Quella mattina il signor Q
Fu quando sentì quella sensazione ricorrente che si rese conto che di lì a poco si sarebbe messa in moto la macchina del viaggio: sensazione lunga, lenta, piacevole, di quelle bollicine che dal cervelletto si irradiavano verso la parte frontale del cranio e da lì verso tutto il corpo. Il signor Q ancora pisolava nel suo letto, quando scoccò l’ora di alzarsi, e come trasportato da una inesorabile lievità si trovò a raccogliere le briciole dalla tavola, a guardare la stanza immobile intorno fargli l’occhiolino prima di tuffarsi nella sua nuova dimora, quella forma di zaino che stava per accingersi ad accoglierlo. Le foto, i ricordi, i libri, le forme, quella luce ancora crepuscolare. Tutti quegli oggetti che non ci sarebbero entrati ma che sarebbero stati a modo loro presenti.
Si affacciò in camera da letto, dove quelle forme di vita arrotolate nelle coperte sembravano mosse da uno spirito il cui respiro poteva aleggiare lì come altrove, e il cui profumo si andava a infilare in maniera persistente nella narici di quello zaino che polveroso, bagnato e sporco come sarebbe diventato non ne avrebbe smarrito per nulla l’immagine.
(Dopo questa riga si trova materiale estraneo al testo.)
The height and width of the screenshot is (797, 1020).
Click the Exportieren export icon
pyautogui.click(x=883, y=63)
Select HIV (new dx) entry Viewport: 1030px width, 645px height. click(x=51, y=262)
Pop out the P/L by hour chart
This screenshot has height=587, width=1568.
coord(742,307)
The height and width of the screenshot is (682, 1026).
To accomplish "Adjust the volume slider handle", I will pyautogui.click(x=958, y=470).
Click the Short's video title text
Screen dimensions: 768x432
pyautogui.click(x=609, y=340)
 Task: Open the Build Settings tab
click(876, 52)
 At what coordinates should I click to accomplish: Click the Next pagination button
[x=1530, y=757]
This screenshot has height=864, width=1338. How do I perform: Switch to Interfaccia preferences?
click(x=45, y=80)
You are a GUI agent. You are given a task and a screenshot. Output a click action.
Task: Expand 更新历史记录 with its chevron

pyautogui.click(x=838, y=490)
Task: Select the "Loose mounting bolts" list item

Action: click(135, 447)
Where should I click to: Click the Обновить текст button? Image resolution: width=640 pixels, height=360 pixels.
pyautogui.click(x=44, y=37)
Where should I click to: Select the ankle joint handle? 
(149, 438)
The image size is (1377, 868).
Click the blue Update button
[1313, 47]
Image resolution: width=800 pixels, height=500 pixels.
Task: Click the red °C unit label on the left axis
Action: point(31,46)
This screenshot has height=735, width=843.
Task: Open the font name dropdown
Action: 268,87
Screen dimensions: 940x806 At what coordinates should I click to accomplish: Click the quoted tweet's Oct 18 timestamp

In cambio ricevettero un bacio dagli occhi e furono libere di riposare fino a che il sole si fosse alzato, dopo quell’alba che avrebbe visto il signor Q fuori di lì in compagnia di tutte quelle persone che sarebbero state a modo loro presenti.
Era partito tanto tempo prima, la prima volta. E certe sensazioni erano cresciute con lui, della sua vita avevano preso la scorza più dura, l’incedere più sereno e calmo, l’inesorabile corsa della pianificazione contro il tempo sempre più avanzato. Contro la sensazione che sarebbe stata l’ultima quella volta che non veniva mai, ogni volta era sempre più simile alla prima che all’ultima. Per il gusto di quel sorriso che con un battito di ciglia lo imbarcava su quella farfalla che fa scoppiare gli uragani dall’altra parte del mondo ma che entro la sua bolla lo teneva al sicuro in sella, tra i mari dolci e i laghi salati, tra montagne piane e colline scoscese, tra strade polverose e modernissime highways.
Partire ancora una volta, il signor Q sarebbe partito anche quella mattina. E non era una partenza solita, di quelle che capitano ogni mattina verso la solita quotidianità. O forse si. Forse la quotidianità dura più di 24 ore, abbraccia la nostra vita come fosse un solo unico grande giorno popolato di desideri che dapprima si esprimono e infine si esaudiscono, di illusioni che realizzano e delusioni che feriscono. Il signor Q non avrebbe mollato di una virgola, proprio lui, che con quella virgola era diventato grande da piccolo O qual era da bambino. Eh già. Neanche di una virgola e anzi fu proprio con quella virgola, il suo cappello e lo zaino che anche quella mattina il signor Q ripartì, dipingendo mura e soffitta di cielo e orizzonte.